Mesmer almost smiled. Methodical, rational, predictable. "I couldn't do it," Mesmer spat. "I... he attacked me. He... I can't find allies," he said, his voice thick with unfeigned frustration. He should've been a Career. He deserved his place among them. "I just want somewhere I can be safe. Maybe, with people to protect, I can be useful."
Rosemary wasn't pulling on the bow string anymore. 'You can't do it.' "Well, come in."
"No," Mercury said tightly. Now he could see her, and she held her knife all wrong, but at this distance, she still might hit. "First you strip, slowly, down to zit." She took a slow breath. "You're clever enough to know it isn't personal."
I do and I will still kill nonetheless, pretty lady.

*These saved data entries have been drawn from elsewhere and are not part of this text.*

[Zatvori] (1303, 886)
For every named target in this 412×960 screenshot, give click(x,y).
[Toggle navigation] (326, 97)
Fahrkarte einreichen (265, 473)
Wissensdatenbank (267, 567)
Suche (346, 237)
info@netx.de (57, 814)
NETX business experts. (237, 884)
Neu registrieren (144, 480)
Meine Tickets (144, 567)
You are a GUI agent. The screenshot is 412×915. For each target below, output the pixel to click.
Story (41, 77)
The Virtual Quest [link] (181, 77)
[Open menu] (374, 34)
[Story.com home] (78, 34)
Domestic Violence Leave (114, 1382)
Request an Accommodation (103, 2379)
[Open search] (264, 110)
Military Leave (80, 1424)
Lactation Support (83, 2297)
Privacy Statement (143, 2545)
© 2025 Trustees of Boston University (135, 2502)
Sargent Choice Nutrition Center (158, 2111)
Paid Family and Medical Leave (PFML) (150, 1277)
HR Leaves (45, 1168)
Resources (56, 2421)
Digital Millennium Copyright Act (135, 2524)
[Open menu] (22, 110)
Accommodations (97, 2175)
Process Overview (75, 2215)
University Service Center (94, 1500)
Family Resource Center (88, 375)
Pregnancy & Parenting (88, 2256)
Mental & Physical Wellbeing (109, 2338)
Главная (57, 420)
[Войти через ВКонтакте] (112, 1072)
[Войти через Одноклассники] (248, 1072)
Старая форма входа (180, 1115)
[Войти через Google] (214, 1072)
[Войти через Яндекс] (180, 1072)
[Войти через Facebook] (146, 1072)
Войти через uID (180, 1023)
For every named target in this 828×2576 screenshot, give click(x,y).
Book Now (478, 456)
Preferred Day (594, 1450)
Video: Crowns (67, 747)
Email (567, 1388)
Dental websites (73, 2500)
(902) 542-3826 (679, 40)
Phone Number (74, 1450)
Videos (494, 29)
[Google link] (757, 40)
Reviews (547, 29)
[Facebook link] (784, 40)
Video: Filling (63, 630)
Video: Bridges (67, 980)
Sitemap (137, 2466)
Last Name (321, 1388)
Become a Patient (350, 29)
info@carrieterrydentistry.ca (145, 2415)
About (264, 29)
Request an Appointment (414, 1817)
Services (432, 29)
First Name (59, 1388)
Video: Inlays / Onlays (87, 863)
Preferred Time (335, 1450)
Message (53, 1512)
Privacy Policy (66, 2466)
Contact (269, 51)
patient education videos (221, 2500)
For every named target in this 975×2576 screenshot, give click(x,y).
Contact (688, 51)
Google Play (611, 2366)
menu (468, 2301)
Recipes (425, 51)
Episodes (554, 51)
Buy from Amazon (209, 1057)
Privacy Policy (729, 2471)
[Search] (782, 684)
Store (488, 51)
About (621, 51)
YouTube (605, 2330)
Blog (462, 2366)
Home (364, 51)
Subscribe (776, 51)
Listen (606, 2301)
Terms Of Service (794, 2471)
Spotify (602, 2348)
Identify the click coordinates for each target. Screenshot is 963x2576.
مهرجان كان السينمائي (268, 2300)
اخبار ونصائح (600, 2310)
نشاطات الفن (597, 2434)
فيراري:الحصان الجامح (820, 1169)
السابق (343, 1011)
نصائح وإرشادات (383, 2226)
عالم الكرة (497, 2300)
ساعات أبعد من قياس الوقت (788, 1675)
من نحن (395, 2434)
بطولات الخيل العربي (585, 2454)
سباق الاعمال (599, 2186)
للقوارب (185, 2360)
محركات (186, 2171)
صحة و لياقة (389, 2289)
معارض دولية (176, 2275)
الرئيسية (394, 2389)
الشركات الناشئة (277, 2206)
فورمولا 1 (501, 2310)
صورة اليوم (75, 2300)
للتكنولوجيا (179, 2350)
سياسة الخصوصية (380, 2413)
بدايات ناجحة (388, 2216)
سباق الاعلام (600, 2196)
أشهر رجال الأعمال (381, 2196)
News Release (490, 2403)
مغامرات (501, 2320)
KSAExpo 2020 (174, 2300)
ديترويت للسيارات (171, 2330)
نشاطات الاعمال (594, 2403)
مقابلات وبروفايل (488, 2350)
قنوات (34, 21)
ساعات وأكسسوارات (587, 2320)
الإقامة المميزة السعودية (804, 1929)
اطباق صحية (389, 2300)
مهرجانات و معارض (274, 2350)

Maybe he should strip sensually to screw with their minds. Fear shone bright in Three's blue eyes. No, he'd not take the chance.
Mesmer stripped quickly, the water bottle rolling out of under his shirt as he revealed his skinny frame and a large bandage wrapped around his thigh. The more wounded they thought he was, the less they would be on their guard. He shook his shoes and four cereal bars fell out.
"Throw us your clothes, shoes, and socks" Mercury ordered. "You can put your underwear back on after that. Rose, don't put the bow away," she added through clenched teeth.
"I'm flattered you'd think me so ruthless and clever," he said, obeying with resigned grimace. He shuddered and not just from the cold. The arena had gone from warm to barely mild in less than a day. He hated being so exposed, despite the very useful expressions on both Drake's and Rosemary's faces. They thought that Mercury was going too far, he had gained their sympathy.
"I think the life of everyone here is valuable," Mercury replied, checking his clothes, "and I don't presume to know anything about you, aside that you are very clever."
Mesmer bowed from the waist, his lips twitching. "I understand."
He hated being naked. His body was frail and barely fed, every failure written in it, spiky scars from dangerous tricks and the bigger boys who'd found stealing from beggars easier than making money themselves. And peacekeepers, before he'd made a pact with Secundus. Mercury didn't let his seething embarrassment faze her, and she took her time.
She then walked over herself, taking knives and cereal bars, before handing him back his clothes.
Mesmer met her eyes. "Give me back one bar, and I'll teach you tricks. We'll be funny for the cameras."
Mercury handed it back without a word, a small frown and a veil of questions over her eyes. Wonder all you want. I have already won. You won't kill me in cold blood.
The cave they were in was large enough for five. Rose and Harrow never seemed more than a foot apart. Maybe Georgie had been right... He'd kill them together, quickly. Making Three or Six his pet would be enough to slake the sponsors' thirst, and empty their wallets. They weren't much different from the people coming back from the orchards, desperate for something to distract them from their pathetic lives. Just with higher expectations, and much, much wealthier.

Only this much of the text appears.